What can AI Actually Do?

What’s the difference between a forest fire and a hurricane? What’s the difference between bricklaying and architecture?

Predictions of how quickly AI technologies will advance are as plentiful as they are diverse. Often the most extreme predictions garner the most attention, but there are also many experts who are considerably more conservative in their forecasts. Getting a handle on the direction of travel of these technologies would seem to be imperative for the making of both good business decisions and good public policy. How did we get to a position of such uncertainty? How do we figure out what AI can actually do? I’m going to try and sketch some answers to these questions, without resorting to any math, so please bear with me!

Before turning to the second question I’m going to take a stab at the first. Most public discussion of AI actually refers to a much narrower field: Deep learning or deep neural networks. Neural networks have been studied since the 1950s and for most of their history were considered pretty useless. It’s probably fair to say that interest in them resumed significantly in 2012 in large part thanks to a paper by Krizhevsky, Sutskever and Hinton on image recognition (Hinton now moonlights at Google). Two important things happened here:

  1. A neural network containing 650,000 neurons completely smashed all previous performance records at this kind of task.
  2. Researchers really had very little idea as to why.

Since 2012 huge progress has been made, with neural networks being applied very successfully to a vast and growing set of problems that have stumped AI researchers for decades. Suddenly engineers and researchers were able to solve, with relative ease, problems that a few years earlier were considered unassailable. I think this is source of much of the optimism about the progress of AI in the next few years.

Researchers remained largely ignorant though, as to why these techniques were so effective. There were no known limits on what could be accomplished using this technology. It seemed that all you needed was a big enough neural network and you would have a program capable of learning to perform any task (strong AI). You will notice that I’m using the past tense here, because this question may just have been answered.

In August two physicists from MIT and Harvard released a paper that goes a long way to explaining why neural networks perform so well at certain tasks. This work hasn’t been peer reviewed yet but hopefully, given its high profile and accessible reasoning, any problems will be uncovered quickly. The main conclusions are that:

  1. Neural networks are particularly well suited to solving problems related to the material world.
  2. In particular, neural networks are good for modelling systems that consist of layers of simple relationships of the kind that are very common in physics.

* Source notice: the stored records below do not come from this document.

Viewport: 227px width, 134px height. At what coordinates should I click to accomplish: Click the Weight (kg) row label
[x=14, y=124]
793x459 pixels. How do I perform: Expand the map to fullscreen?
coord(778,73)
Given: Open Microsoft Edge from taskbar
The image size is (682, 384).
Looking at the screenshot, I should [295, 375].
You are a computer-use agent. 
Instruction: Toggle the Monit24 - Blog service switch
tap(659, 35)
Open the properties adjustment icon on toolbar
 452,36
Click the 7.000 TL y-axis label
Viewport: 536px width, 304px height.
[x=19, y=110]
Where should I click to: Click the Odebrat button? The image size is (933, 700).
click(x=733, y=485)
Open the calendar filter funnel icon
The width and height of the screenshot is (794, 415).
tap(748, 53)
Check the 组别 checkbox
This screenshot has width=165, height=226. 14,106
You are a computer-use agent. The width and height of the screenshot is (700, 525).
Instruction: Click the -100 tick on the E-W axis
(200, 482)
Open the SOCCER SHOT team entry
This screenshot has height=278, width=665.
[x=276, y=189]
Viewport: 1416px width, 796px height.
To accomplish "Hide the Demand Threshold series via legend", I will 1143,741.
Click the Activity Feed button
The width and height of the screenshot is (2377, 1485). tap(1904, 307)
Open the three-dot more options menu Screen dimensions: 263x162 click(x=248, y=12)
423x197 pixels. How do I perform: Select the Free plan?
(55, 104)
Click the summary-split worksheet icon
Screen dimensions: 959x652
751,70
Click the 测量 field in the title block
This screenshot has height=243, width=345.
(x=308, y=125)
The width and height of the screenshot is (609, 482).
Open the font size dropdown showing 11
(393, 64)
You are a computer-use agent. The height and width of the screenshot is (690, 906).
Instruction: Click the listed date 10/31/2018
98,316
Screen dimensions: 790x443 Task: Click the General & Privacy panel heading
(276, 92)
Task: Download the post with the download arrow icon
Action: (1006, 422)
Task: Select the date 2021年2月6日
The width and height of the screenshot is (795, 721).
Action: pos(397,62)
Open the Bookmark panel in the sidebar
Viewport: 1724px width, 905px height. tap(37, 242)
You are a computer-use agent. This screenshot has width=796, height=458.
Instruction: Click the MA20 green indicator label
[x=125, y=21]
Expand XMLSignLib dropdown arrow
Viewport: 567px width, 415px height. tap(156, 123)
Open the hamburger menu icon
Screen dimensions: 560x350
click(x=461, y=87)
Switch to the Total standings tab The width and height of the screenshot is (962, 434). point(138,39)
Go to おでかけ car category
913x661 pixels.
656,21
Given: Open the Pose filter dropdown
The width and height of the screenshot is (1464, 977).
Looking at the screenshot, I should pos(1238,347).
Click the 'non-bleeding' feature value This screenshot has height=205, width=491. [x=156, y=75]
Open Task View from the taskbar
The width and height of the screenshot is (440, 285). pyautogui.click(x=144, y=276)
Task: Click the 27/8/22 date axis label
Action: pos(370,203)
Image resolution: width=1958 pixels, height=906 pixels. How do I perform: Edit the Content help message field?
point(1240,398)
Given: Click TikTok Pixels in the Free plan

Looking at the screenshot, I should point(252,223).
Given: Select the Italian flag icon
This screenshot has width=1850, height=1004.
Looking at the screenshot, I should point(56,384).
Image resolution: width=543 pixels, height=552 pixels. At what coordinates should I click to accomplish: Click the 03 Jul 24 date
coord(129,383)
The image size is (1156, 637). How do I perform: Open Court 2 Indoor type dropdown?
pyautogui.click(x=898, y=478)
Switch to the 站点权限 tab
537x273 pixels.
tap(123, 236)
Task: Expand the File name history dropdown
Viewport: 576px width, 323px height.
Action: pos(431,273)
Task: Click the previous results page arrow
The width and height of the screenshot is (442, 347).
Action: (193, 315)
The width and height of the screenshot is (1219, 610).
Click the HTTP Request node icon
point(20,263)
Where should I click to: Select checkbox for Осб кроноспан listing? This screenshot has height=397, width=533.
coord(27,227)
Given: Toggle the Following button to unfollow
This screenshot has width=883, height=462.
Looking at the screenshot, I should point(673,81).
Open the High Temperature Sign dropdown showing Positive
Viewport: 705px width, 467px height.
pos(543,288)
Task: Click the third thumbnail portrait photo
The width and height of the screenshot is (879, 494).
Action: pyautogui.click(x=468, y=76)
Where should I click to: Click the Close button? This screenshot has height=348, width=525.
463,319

Say we want an algorithm that can identify cats in photos. In this case a neural network would be a good choice because:

  • Cats are Gaussian, they’re pretty consistent in their size and shape. Their physiology is constrained by the laws of physics. You do simply do not see (and it is not possible for there to be) cats two hundred feet tall.
  • Cats are symmetrical, the left hand side of a cat looks like the right hand side. So the neural network only actually needs to learn what one side of a cat looks like because the other looks exactly the same.
  • Cats are local. One part of a cat is going to be near other parts of a cat (hopefully).
  • Cats are reducible. All of the colours and shapes that a cat consists of can be described by simpler rules than a whole cat and can be used to describe several other animals as well. Cats have tails, but so do dogs and lemurs, etc.

These properties of cats make it much easier for a neural network to learn how to recognise them in photos and the same is true for the vast majority of things we usually take photos of. We rarely think about how unusual they are. They’re unusual because of all of the possible combinations of pixels that a photo could consist of, most wouldn’t have these kind of patterns in them. Most possible photos contain no patterns at all, they’re just noise, mess, chaos.

Even of the photos that do contain patterns that can be learned, most don’t have the same properties. Consider another common example of photos that are intensely analysed all of the time, stock prices. Let’s say you want an algorithm that’s going to tell you when the chart of a stock price is from a day when there was some exciting news about the company. Immediately you run into a few problems:

  • Stock prices aren’t Gaussian. The highest possible value of a company is all of the money in the world. We could all of us decide tomorrow to pore our life savings into a particular company’s stock and the price would shoot through the roof. There are no laws governing the maximum stock price in the same way there are laws governing the maximum size of a cat.
  • Stock prices aren’t symmetrical. A price might rise steadily and then fall quickly, or vice versa. More importantly, there are some limits on how far a companies price can fall (e.g. the value of the assets of that company) but as we saw above, there are basically no limits on how high it can rise.
  • Stock prices aren’t local. Good news can be followed immediately by bad or by no news at all. Some news has effects that last for a long time and other news is forgotten about almost instantly.
  • Stock prices aren’t reducible. They reflect information drawn from many different sources but the way in which this information can’t be reduced to a series of simple relationships. There is no simple relationship between the stock price and the company’s annual profit that holds for all companies for all times in the same way that the rules governing the positioning of a tail holds for all mammals.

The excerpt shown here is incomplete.